Definition
An adhesive made from unvulcanized natural or synthetic rubber dissolved in a solvent such as naphtha or hexane. It is applied to one or both surfaces, the solvent is allowed to evaporate, and the parts are then pressed together to form a flexible, peelable bond.
Plain English
A liquid glue made by dissolving rubber in a solvent. You brush it on, let it dry until tacky, then press the parts together. The bond stays flexible and can usually be peeled apart later without tearing the materials.
Context Anchor
Seen in aircraft maintenance, repair, and shop-material discussions, especially where a light adhesive is needed for non-structural work.
Derivation
Cement here is the older general sense of the word — any substance that bonds two surfaces together — not concrete.
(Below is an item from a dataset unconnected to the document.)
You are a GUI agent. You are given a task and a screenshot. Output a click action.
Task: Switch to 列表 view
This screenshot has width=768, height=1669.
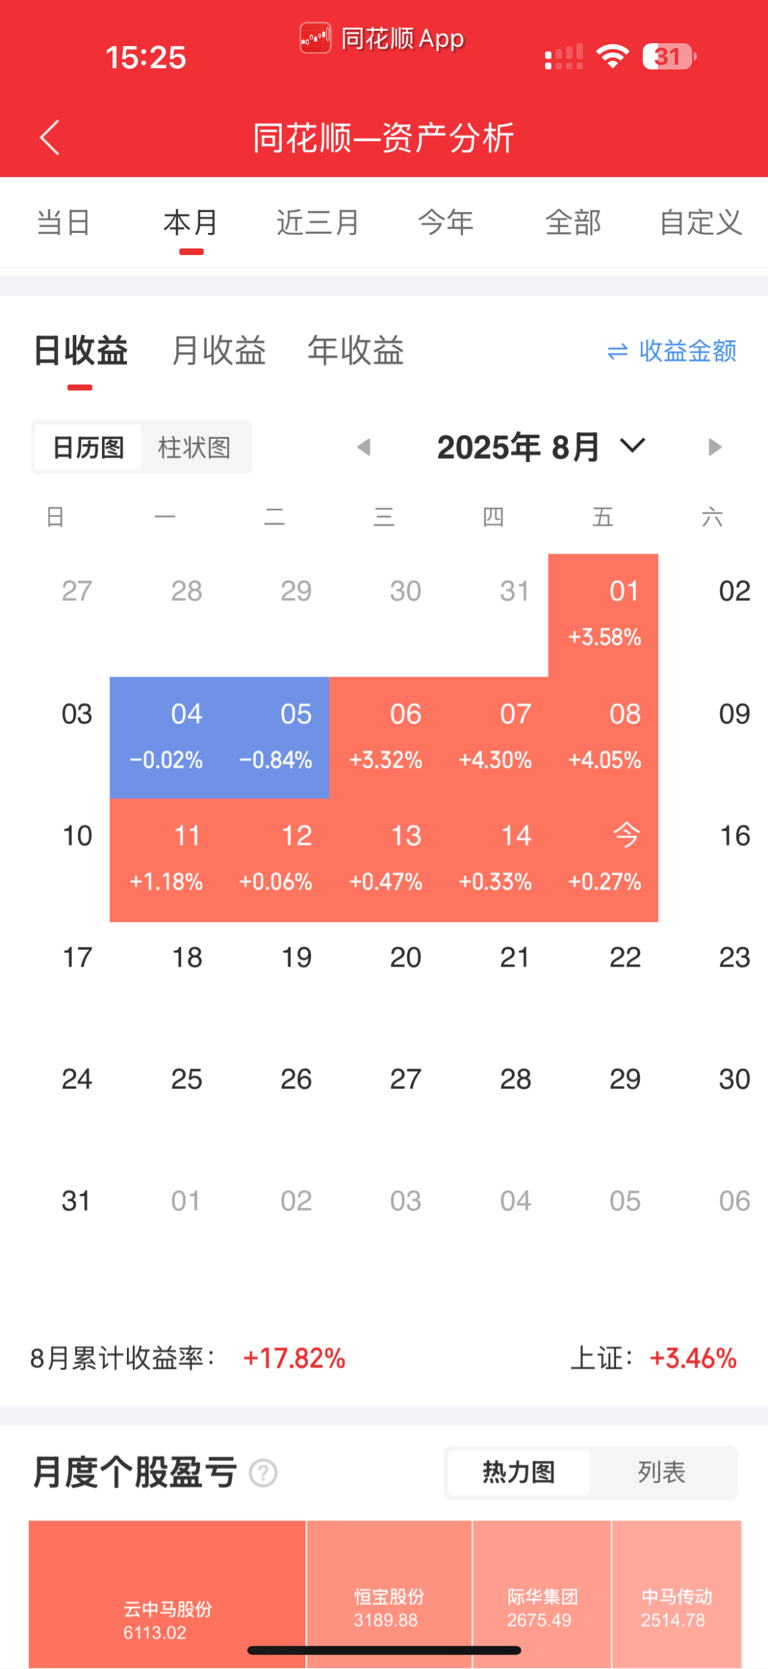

Rubber cement simply means a bonding fluid whose active ingredient is rubber.
Why Pilots Care
Using the wrong adhesive can let a part come loose, damage material, or create a fire or fume hazard. Rubber cement should be used only where the aircraft instructions allow it.
Intuition Check
Rubber cement is not cement like concrete. It is a rubber-based glue for light bonding, not a strong aircraft structural adhesive.
Example Sentence 1
The mechanic brushed rubber cement on both edges of the fabric patch, let it tack up, and pressed it onto the wing covering.
Example Sentence 2
Rubber cement held the template securely in place while the mechanic marked the repair area on the wing.